To build a model, you need to supply the required parameters to the modeling method. I’ll start with an example then explain the syntax. We’ll continue using the HR data from above.

t1='left'

inputs = {
   'nominal':['work_accident','promotion_last_5years','sales','salary'],
   'interval':['satisfaction_level','last_evaluation','number_project','average_montly_hours','time_spend_company']
}

rf_model = ml.forest(data=hr, target=t1, input=inputs)

The preceding code creates two variables:

t1

A string that represents the target variable.

inputs

A dictionary that represents the model inputs with two keys–interval and nominal–which represent the interval and nominal variables respectively to consider for modeling.

Here is another way to specify the same as above–using the nominal parameter and a list of inputs. The target variable is now a dictionary.

t1={'nominal':'left'}

nom = ['work_accident', 'promotion_last_5years', 'sales', 'salary']

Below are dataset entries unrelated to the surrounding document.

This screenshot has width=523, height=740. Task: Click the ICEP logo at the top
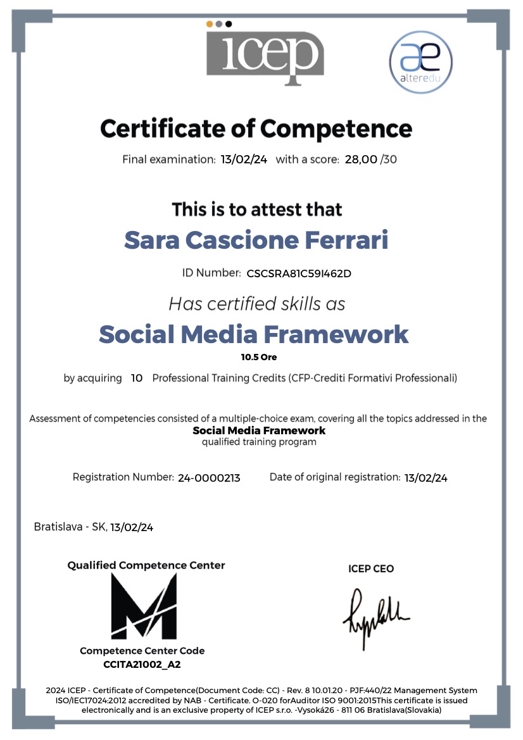click(265, 52)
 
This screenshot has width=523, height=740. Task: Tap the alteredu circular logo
click(420, 63)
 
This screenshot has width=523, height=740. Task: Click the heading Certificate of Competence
click(256, 129)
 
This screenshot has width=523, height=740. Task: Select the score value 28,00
click(360, 159)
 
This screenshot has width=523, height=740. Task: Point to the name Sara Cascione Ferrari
click(256, 240)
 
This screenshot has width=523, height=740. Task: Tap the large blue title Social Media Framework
click(254, 334)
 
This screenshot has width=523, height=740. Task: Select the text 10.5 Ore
click(255, 357)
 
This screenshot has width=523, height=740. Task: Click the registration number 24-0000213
click(209, 478)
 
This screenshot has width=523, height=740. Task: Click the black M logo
click(144, 606)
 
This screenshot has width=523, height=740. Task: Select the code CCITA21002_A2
click(142, 665)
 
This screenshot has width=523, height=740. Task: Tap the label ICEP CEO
click(371, 568)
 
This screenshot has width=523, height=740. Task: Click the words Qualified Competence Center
click(146, 565)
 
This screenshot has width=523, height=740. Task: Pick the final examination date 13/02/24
click(244, 159)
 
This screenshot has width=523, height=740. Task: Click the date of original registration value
click(425, 478)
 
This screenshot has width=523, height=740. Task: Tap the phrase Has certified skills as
click(257, 304)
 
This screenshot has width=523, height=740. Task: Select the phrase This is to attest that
click(257, 209)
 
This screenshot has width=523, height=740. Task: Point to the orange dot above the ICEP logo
click(210, 24)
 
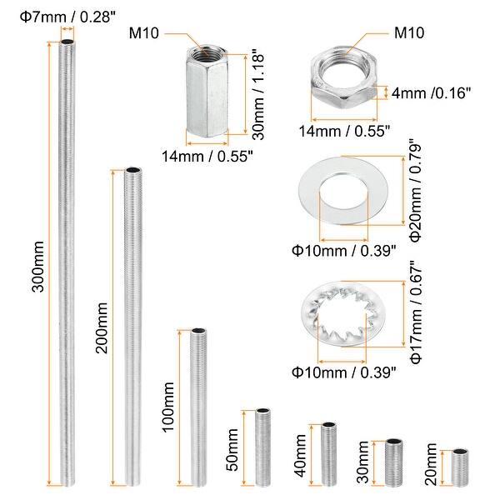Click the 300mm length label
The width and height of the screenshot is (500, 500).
point(38,267)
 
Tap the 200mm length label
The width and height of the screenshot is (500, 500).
point(102,328)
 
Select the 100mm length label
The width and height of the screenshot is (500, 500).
point(168,407)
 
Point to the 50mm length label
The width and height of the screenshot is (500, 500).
point(232,450)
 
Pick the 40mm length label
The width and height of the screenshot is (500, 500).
point(300,456)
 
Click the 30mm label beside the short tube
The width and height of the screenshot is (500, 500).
point(362,462)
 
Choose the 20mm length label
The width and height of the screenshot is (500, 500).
point(431,464)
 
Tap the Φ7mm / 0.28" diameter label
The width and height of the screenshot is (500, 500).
point(67,17)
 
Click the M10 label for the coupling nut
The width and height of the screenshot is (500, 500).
point(144,32)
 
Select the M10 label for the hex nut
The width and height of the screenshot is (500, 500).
point(409,32)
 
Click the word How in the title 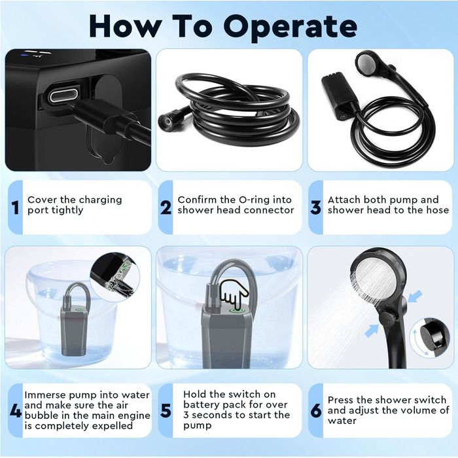(124, 26)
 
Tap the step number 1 (16, 207)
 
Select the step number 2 (166, 207)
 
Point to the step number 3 (316, 207)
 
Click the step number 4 (16, 411)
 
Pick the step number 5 (166, 411)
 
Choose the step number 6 (316, 411)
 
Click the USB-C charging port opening (63, 96)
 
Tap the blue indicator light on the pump (25, 54)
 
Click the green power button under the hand (237, 311)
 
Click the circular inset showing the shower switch (429, 338)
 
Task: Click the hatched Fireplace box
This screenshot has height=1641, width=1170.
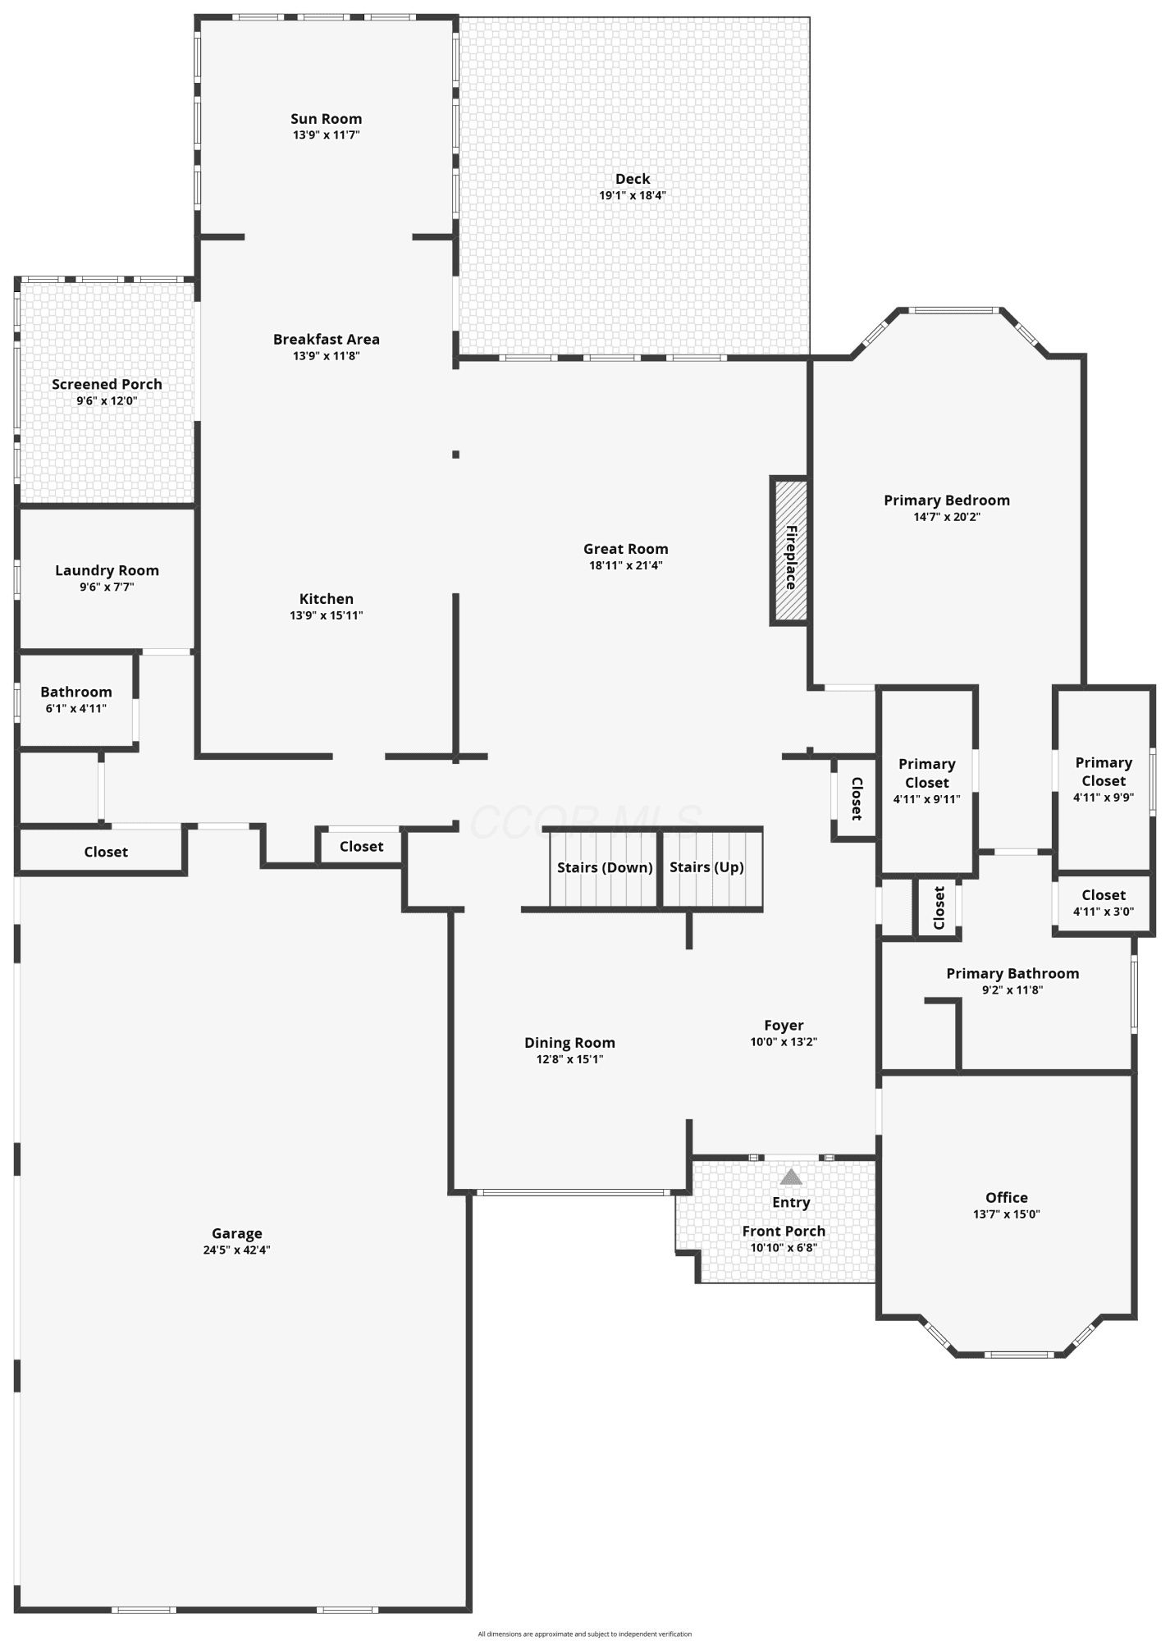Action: [789, 551]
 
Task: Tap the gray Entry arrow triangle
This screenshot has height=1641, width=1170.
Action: [791, 1177]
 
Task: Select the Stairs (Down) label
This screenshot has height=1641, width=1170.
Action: [605, 867]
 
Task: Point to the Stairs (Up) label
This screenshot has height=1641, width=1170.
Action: [706, 867]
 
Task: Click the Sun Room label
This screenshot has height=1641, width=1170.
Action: [327, 119]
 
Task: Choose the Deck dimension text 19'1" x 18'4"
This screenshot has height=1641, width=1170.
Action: [633, 195]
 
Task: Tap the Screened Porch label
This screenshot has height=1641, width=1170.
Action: [107, 384]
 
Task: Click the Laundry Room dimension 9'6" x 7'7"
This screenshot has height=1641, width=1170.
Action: [107, 587]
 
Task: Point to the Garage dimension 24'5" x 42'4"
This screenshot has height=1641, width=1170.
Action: [237, 1250]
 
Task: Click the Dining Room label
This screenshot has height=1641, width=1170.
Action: [570, 1043]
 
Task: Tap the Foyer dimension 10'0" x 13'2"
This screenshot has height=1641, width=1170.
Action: [784, 1041]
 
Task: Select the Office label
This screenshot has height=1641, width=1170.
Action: [1007, 1197]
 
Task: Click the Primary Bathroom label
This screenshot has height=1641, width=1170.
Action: [1012, 973]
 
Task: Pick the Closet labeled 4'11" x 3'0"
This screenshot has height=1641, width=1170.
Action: [1104, 903]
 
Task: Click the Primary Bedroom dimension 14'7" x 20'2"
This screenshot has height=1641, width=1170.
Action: [947, 517]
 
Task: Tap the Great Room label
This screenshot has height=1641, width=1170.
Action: [626, 549]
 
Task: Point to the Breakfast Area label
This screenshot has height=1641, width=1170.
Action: [327, 339]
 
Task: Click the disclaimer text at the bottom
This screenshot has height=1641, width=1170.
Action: [585, 1634]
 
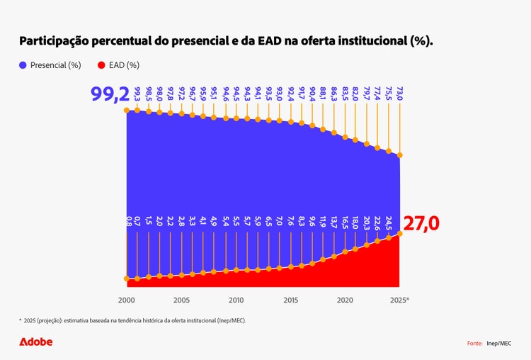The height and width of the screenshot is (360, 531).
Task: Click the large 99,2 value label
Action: point(107,95)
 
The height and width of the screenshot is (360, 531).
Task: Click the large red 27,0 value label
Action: point(421,224)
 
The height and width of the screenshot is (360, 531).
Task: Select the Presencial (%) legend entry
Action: point(50,65)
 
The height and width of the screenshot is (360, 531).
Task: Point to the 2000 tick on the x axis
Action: point(127,300)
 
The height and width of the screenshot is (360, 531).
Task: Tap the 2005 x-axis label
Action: point(181,300)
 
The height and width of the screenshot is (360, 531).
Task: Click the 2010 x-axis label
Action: point(236,300)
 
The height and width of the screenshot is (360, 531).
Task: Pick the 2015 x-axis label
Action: point(291,300)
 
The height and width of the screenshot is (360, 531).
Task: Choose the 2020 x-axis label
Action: point(346,300)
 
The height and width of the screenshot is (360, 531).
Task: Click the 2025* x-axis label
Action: point(400,300)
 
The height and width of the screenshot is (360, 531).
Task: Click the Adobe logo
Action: point(35,342)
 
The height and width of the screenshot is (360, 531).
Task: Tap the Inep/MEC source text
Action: point(498,343)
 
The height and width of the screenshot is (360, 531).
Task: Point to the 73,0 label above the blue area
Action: point(400,94)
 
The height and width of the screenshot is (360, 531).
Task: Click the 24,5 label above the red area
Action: point(389,225)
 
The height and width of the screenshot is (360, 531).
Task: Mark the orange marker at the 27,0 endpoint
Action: point(400,234)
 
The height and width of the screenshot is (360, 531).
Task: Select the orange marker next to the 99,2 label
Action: point(127,111)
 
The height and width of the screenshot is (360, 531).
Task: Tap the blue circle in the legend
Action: point(23,65)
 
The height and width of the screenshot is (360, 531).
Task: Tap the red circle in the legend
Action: point(101,65)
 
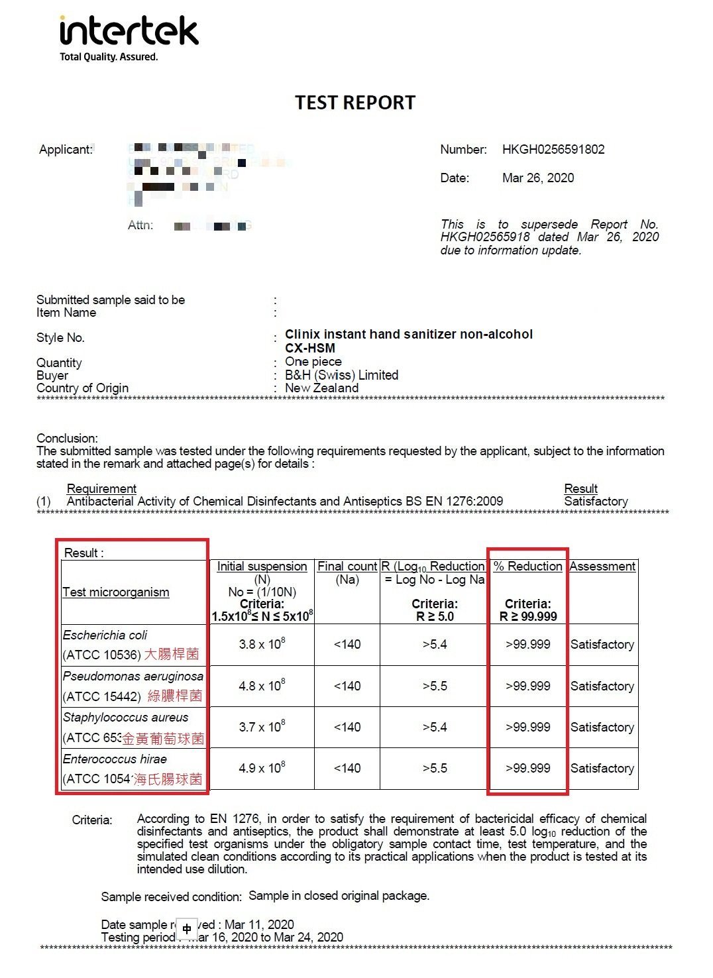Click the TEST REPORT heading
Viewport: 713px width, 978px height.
355,103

inputs =['work_accident', 'promotion_last_5years', 'sales', 'salary', 'satisfaction_level',
         'last_evaluation', 'number_project', 'average_montly_hours', 'time_spend_company']

rf_model = ml.forest(data=hr, target=t1, input=inputs, nominals = nom)

Here is another way–using the nominal parameter and a string of inputs. The target is a list (nominals must be a list).

t1=['left']

nom = ['work_accident', 'promotion_last_5years', 'sales', 'salary', 'left']

inputs ='work_accident promotion_last_5years sales salary satisfaction_level last_evaluation number_project
        average_montly_hours time_spend_company'

rf_model = ml.forest(data=hr, target=t1, input=inputs, nominals = nom)

More about the target and input parameters

These rules apply to both target and input:

  • The parameters accept strings (str), lists (list), or dictionaries (dict) types.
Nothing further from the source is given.